The training time and inferencing time of the algorithm are shown in Table 4.
As can be seen from the table, with the decrease in the proportion of training set, the training time shows a downward trend, while the inferencing time shows an upward trend. The k-NN algorithm has the least training time, but its accuracy is the worst. PLS-DA and CNN followed by. While VAE, BP-ANN and other deep learning algorithms have large training time overhead. In terms of inferencing, VAE is faster than traditional nonlinear classification algorithms (SVM and k-NN), but slower than other kinds of deep learning algorithms and BP-ANN.
Table 4 Training and inferencing time of each algorithm (in second, training time/inferencing time)
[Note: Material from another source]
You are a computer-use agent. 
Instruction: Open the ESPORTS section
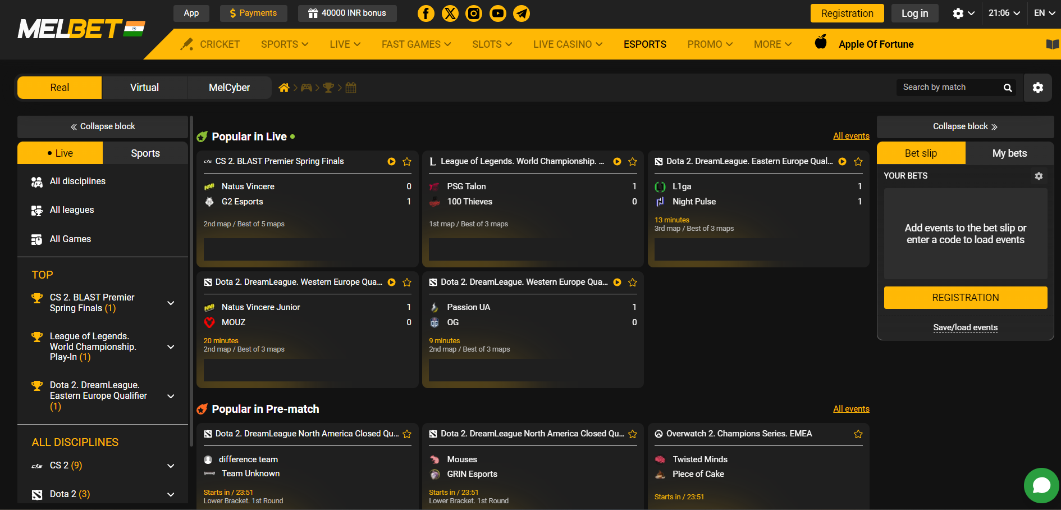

The experimental results show that in the scenarios where the number of classes is large, the number of spectra to be analyzed is large, and the difference between sample classes is small, the classification effect of our model is significantly better than that of linear classifiers such as PLS-DA, SVM and deep learning classifiers such as SSAE and DBN. Compared with CNN classifier, although the performance is flat or slightly improved, the modeling design has less complexity, fewer hyper-parameters and easier to be utilized.